• **YOUR ASSIGNMENT**: Make an exact copy of every entry, from the first line to the last.

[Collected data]
----------------

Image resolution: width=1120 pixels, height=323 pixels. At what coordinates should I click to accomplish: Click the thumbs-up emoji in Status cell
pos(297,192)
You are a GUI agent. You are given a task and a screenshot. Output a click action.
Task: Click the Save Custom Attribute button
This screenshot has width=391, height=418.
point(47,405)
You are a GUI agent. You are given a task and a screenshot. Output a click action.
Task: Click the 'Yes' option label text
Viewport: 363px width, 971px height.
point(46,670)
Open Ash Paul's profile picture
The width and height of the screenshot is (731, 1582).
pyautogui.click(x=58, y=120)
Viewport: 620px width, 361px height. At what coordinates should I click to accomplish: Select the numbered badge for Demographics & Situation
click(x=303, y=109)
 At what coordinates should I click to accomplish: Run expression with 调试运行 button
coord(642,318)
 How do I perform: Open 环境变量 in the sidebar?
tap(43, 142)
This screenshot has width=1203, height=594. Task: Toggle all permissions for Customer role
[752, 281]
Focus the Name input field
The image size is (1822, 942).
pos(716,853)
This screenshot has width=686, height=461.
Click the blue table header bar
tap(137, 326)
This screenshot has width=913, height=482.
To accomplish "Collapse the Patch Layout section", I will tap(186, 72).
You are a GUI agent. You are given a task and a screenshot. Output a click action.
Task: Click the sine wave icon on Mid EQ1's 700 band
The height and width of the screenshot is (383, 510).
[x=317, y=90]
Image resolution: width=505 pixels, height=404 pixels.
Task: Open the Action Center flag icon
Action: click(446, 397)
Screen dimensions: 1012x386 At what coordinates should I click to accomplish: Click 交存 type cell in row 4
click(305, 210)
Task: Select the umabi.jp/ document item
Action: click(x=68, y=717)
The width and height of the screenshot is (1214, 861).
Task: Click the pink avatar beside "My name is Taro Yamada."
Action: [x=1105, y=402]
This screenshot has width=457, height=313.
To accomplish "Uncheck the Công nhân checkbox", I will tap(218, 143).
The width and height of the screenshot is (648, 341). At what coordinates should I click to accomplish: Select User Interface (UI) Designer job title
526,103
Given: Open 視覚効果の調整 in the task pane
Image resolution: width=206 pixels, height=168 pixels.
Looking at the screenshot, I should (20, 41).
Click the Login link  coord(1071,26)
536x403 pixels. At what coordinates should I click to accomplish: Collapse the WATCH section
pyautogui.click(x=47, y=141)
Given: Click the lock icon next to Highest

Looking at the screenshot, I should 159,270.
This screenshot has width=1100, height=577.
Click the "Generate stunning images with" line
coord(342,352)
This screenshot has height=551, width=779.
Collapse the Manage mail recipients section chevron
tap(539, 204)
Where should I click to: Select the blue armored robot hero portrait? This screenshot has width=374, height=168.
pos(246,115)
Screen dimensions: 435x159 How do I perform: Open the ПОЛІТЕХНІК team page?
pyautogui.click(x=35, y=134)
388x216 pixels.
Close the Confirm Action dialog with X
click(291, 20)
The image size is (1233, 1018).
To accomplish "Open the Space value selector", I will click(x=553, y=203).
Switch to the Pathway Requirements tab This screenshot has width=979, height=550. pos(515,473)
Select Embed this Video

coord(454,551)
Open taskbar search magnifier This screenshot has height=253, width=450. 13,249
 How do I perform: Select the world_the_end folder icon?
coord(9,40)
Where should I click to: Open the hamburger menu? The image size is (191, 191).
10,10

----------------

• **ANSWER TO THIS EXERCISE**:
Image resolution: width=1120 pixels, height=323 pixels. At what coordinates should I click to accomplish: Click the thumbs-up emoji in Status cell
pos(297,192)
You are a GUI agent. You are given a task and a screenshot. Output a click action.
Task: Click the Save Custom Attribute button
This screenshot has width=391, height=418.
point(47,405)
You are a GUI agent. You are given a task and a screenshot. Output a click action.
Task: Click the 'Yes' option label text
Viewport: 363px width, 971px height.
point(46,670)
Open Ash Paul's profile picture
The width and height of the screenshot is (731, 1582).
pyautogui.click(x=58, y=120)
Viewport: 620px width, 361px height. At what coordinates should I click to accomplish: Select the numbered badge for Demographics & Situation
click(x=303, y=109)
 At what coordinates should I click to accomplish: Run expression with 调试运行 button
coord(642,318)
 How do I perform: Open 环境变量 in the sidebar?
tap(43, 142)
This screenshot has width=1203, height=594. Task: Toggle all permissions for Customer role
[752, 281]
Focus the Name input field
The image size is (1822, 942).
pos(716,853)
This screenshot has width=686, height=461.
Click the blue table header bar
tap(137, 326)
This screenshot has width=913, height=482.
To accomplish "Collapse the Patch Layout section", I will tap(186, 72).
You are a GUI agent. You are given a task and a screenshot. Output a click action.
Task: Click the sine wave icon on Mid EQ1's 700 band
The height and width of the screenshot is (383, 510).
[x=317, y=90]
Image resolution: width=505 pixels, height=404 pixels.
Task: Open the Action Center flag icon
Action: click(446, 397)
Screen dimensions: 1012x386 At what coordinates should I click to accomplish: Click 交存 type cell in row 4
click(305, 210)
Task: Select the umabi.jp/ document item
Action: click(x=68, y=717)
The width and height of the screenshot is (1214, 861).
Task: Click the pink avatar beside "My name is Taro Yamada."
Action: [x=1105, y=402]
This screenshot has width=457, height=313.
To accomplish "Uncheck the Công nhân checkbox", I will tap(218, 143).
The width and height of the screenshot is (648, 341). At what coordinates should I click to accomplish: Select User Interface (UI) Designer job title
526,103
Given: Open 視覚効果の調整 in the task pane
Image resolution: width=206 pixels, height=168 pixels.
Looking at the screenshot, I should (20, 41).
Click the Login link  coord(1071,26)
536x403 pixels. At what coordinates should I click to accomplish: Collapse the WATCH section
pyautogui.click(x=47, y=141)
Given: Click the lock icon next to Highest

Looking at the screenshot, I should 159,270.
This screenshot has width=1100, height=577.
Click the "Generate stunning images with" line
coord(342,352)
This screenshot has height=551, width=779.
Collapse the Manage mail recipients section chevron
tap(539, 204)
Where should I click to: Select the blue armored robot hero portrait? This screenshot has width=374, height=168.
pos(246,115)
Screen dimensions: 435x159 How do I perform: Open the ПОЛІТЕХНІК team page?
pyautogui.click(x=35, y=134)
388x216 pixels.
Close the Confirm Action dialog with X
click(291, 20)
The image size is (1233, 1018).
To accomplish "Open the Space value selector", I will click(x=553, y=203).
Switch to the Pathway Requirements tab This screenshot has width=979, height=550. pos(515,473)
Select Embed this Video

coord(454,551)
Open taskbar search magnifier This screenshot has height=253, width=450. 13,249
 How do I perform: Select the world_the_end folder icon?
coord(9,40)
Where should I click to: Open the hamburger menu? The image size is (191, 191).
10,10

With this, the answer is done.